Anyone could provide a clue/hint to solve this problem? Thanks. BTW, I
do observe that there are about 12 tcp connections in the TIME WAIT
status on the central distributor server, it is from another thread of
the server process where it periodically opens a new socket, sends a
performance report through that socket to a remote machine, and then
closes the socket immediately. I guess it should not be the reason of
the above problem but not quite sure.

TCP connection hang problem (resumes upon new TCP request)

Post by Enrique Pe » Mon, 19 Dec 2005 08:42:07

Could you arrange for a computer running ethereal or tcpdump, so
one could learn something about the state of the tcp protocol
at the points where it hangs? You know, window sizes, tcp options,
presence of PUSH bit, if the last request is acknowledged, are
there retransmissions, etc.

Also, save a copy of the kernel counters, preferably at points in
time when you know which packets in the capture are included in
the count.
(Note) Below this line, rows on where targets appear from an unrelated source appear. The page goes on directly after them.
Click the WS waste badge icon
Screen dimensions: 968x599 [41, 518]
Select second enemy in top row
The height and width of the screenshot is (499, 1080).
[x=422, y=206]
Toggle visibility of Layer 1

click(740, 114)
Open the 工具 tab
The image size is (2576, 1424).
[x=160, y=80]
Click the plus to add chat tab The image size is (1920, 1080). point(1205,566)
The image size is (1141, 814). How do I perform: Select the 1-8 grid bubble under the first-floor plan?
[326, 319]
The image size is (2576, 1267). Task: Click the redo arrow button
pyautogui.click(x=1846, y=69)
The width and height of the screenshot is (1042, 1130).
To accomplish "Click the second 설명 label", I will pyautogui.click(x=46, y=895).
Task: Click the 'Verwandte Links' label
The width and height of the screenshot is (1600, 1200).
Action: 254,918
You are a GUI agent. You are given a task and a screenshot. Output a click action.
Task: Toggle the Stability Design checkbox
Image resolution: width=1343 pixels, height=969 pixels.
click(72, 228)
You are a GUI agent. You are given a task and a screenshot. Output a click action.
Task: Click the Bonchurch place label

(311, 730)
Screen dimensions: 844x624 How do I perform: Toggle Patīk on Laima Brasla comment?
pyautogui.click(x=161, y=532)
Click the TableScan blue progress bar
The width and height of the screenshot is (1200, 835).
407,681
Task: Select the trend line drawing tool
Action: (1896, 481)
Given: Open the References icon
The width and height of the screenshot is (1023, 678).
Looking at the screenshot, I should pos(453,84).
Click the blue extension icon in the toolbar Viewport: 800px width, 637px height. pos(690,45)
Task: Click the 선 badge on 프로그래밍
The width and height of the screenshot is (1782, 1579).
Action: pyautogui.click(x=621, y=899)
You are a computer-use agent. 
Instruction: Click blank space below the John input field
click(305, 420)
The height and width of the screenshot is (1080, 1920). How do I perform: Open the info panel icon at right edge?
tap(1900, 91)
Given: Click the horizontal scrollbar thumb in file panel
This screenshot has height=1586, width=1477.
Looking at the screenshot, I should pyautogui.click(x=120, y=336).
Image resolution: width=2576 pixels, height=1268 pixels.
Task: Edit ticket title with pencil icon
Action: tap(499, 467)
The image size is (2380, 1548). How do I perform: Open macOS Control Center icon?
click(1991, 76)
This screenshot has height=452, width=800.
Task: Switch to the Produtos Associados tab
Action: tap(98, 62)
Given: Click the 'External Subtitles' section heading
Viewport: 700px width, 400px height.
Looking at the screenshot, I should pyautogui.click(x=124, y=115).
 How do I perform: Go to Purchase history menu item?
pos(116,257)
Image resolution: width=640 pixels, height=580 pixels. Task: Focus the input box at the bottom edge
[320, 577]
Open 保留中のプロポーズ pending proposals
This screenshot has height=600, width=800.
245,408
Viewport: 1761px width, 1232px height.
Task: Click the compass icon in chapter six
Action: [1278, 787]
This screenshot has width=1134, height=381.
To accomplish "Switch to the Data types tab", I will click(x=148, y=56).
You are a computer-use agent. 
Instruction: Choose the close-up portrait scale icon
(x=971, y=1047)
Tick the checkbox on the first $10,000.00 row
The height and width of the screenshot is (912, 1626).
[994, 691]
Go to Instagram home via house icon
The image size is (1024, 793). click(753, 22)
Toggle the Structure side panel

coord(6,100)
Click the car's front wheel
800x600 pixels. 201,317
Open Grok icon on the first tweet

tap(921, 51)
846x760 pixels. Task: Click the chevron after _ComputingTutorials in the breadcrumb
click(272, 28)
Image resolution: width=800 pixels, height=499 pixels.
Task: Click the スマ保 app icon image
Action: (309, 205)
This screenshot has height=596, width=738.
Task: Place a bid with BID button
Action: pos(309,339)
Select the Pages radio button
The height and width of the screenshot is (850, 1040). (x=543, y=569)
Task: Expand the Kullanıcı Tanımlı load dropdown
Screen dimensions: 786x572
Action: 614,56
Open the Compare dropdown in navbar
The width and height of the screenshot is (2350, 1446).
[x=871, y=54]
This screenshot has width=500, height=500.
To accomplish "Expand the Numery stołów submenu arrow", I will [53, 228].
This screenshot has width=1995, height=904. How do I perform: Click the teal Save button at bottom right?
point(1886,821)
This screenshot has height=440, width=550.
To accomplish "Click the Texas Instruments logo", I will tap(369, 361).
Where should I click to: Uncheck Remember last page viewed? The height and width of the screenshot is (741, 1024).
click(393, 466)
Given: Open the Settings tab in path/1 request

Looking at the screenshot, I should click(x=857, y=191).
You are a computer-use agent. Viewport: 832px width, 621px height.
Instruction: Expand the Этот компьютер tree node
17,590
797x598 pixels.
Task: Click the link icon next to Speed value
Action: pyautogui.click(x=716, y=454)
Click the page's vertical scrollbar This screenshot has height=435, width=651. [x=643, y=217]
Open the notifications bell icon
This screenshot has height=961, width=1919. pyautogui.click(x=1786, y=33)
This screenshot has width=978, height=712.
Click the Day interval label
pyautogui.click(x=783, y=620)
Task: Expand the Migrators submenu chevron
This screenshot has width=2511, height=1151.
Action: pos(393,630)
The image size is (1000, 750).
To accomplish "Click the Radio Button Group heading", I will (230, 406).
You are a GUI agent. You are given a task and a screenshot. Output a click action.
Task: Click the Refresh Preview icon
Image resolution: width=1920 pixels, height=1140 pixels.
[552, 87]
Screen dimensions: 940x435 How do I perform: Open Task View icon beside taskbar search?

Is it possible to signal the programs involved, and have
them report the count of requests sent or received up to that

If an unrelated connection request from another workstation
seems to unlock the situation, is there any chance that any
iptables module is involved? Does udp have similar effects?
icmp or ping? I see you have port 80 in the example telnet
command, may I guess that port 80 is involved in the simulation
too? When the system hangs, what are the processes involved
doing? waiting in "select()" or "poll()"? Have you tried to
attach it with strace? man strace, option "-p".

I really have no idea, but until somebody shows up with one,
it seems natural to do whatever possible to characterize the
situation and find bounds to the problem. Is the hang in
the kernel, in iptables, or in the application? If the process
sleeps on select, are the right file descriptors present in
the fdsets? (strace.)

Twelve connections does not sound overwhelming.